Stored items
-*-*-

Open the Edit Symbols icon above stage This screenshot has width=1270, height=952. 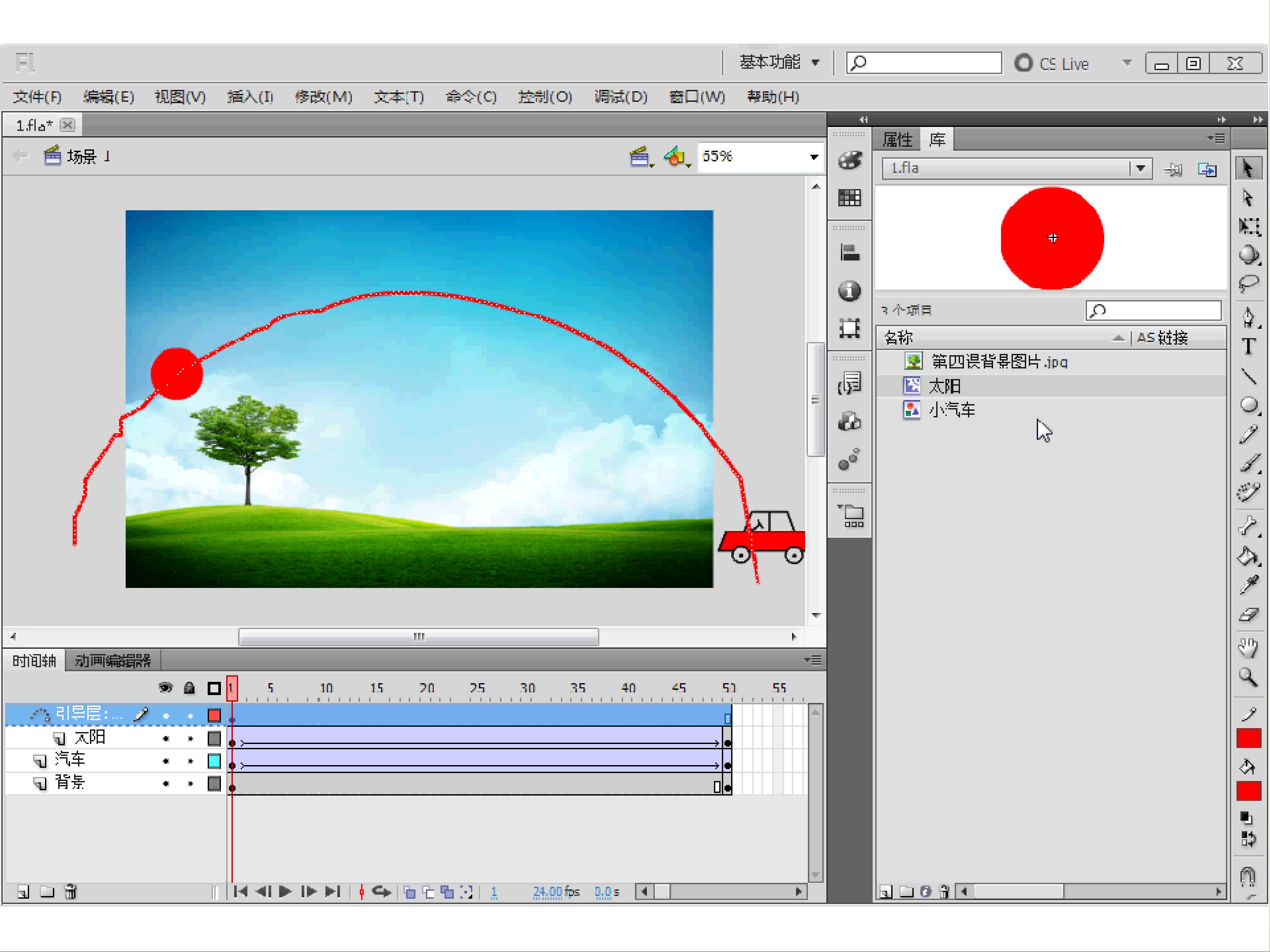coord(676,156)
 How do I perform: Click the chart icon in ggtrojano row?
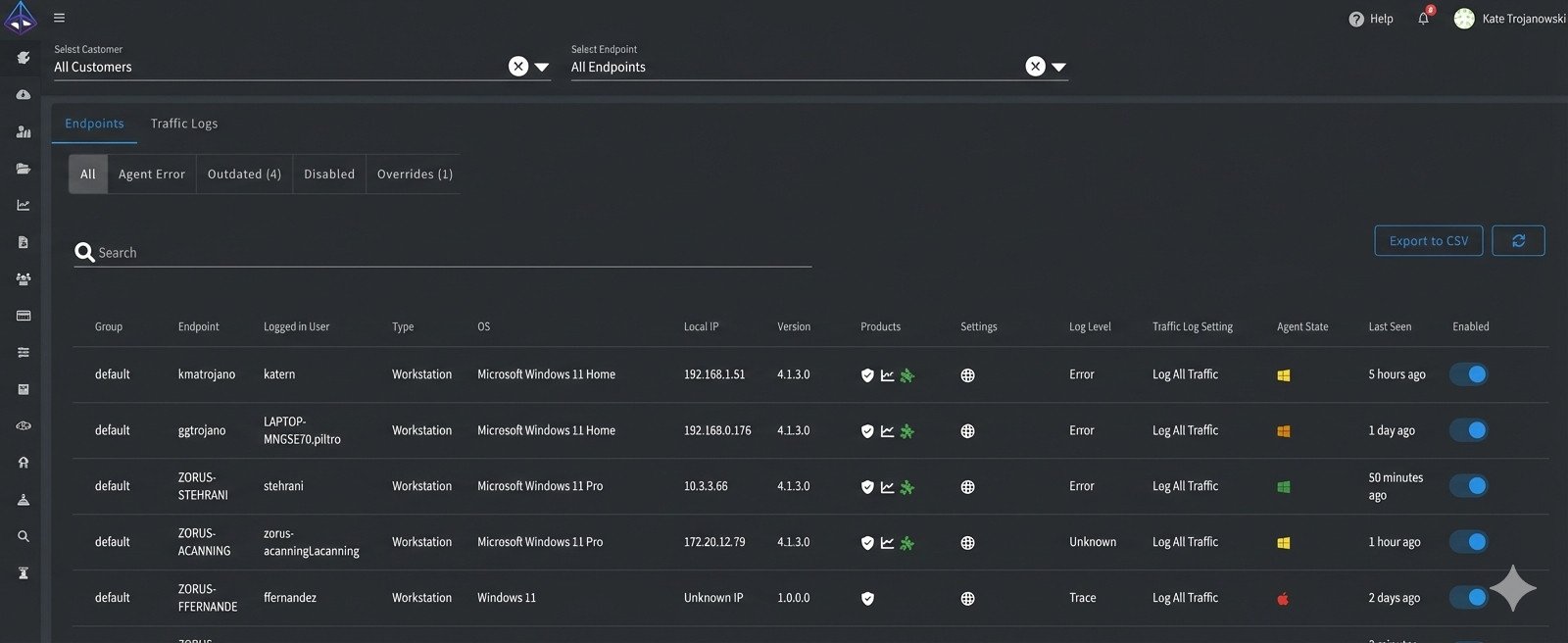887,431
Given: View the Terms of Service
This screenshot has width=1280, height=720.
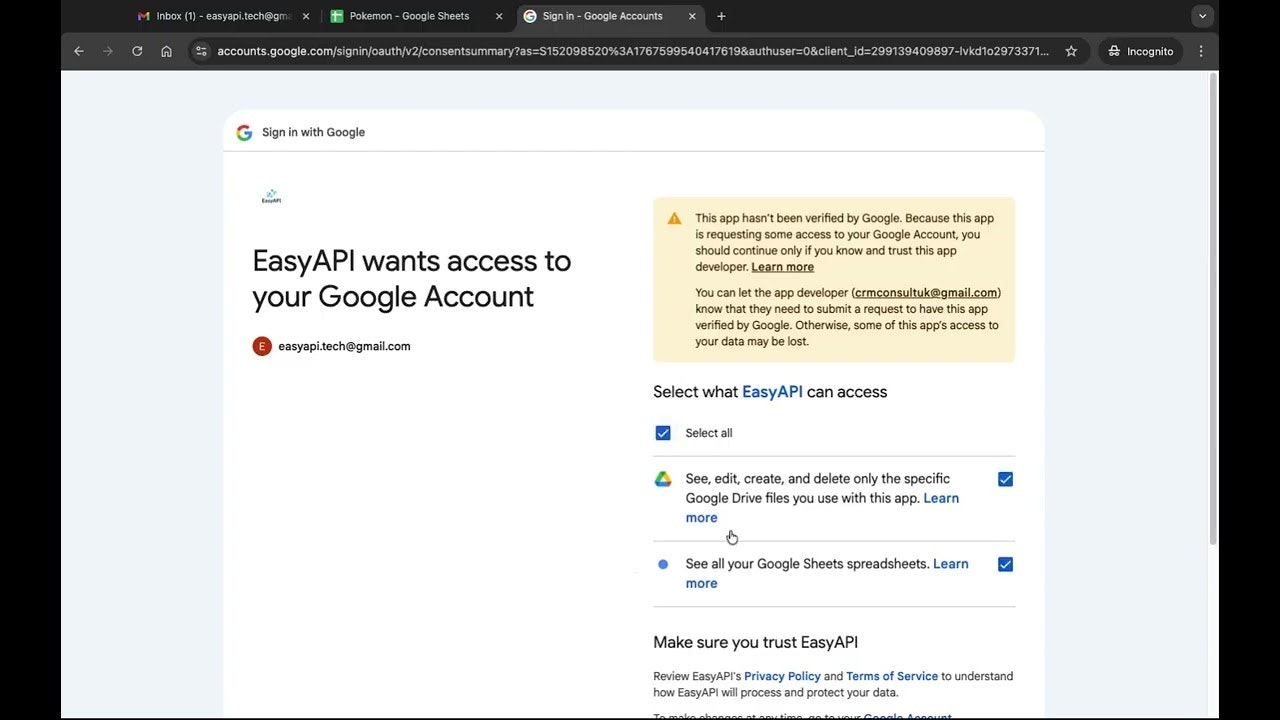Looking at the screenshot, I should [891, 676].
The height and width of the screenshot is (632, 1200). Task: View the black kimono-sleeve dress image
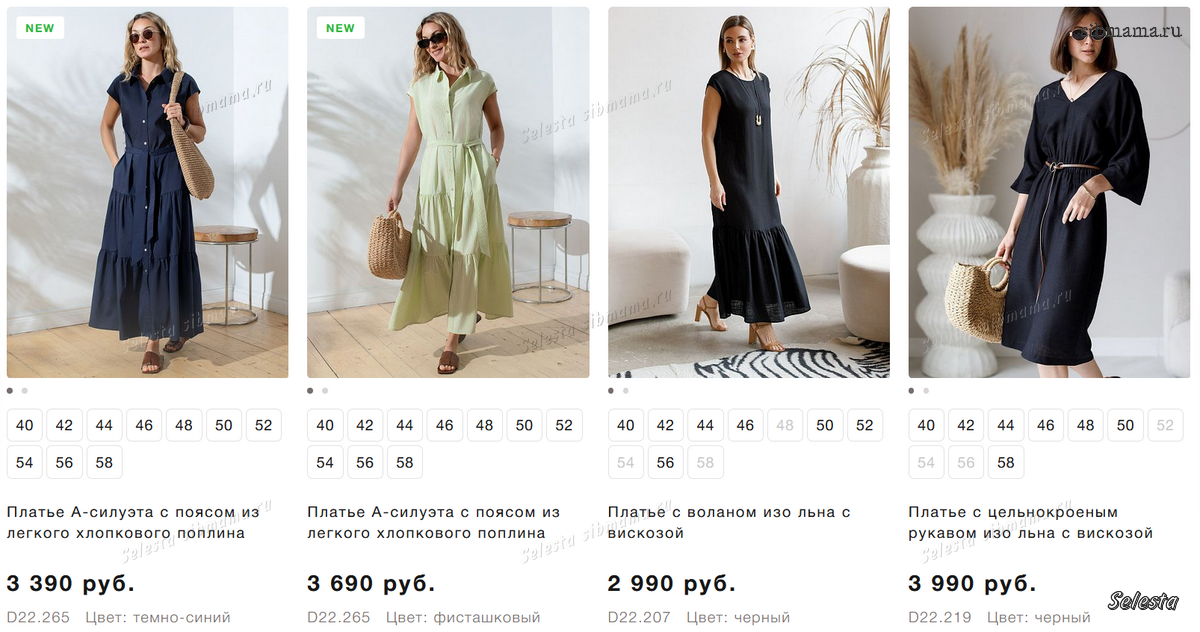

-*-*-

Exercise: No pictures should appear in the answer, which is to be the lines from the line with "Given: View the Terms of Service" through the end of the records above, restated exactly.

Reply to the exercise:
Given: View the Terms of Service
This screenshot has width=1280, height=720.
Looking at the screenshot, I should [891, 676].
The height and width of the screenshot is (632, 1200). Task: View the black kimono-sleeve dress image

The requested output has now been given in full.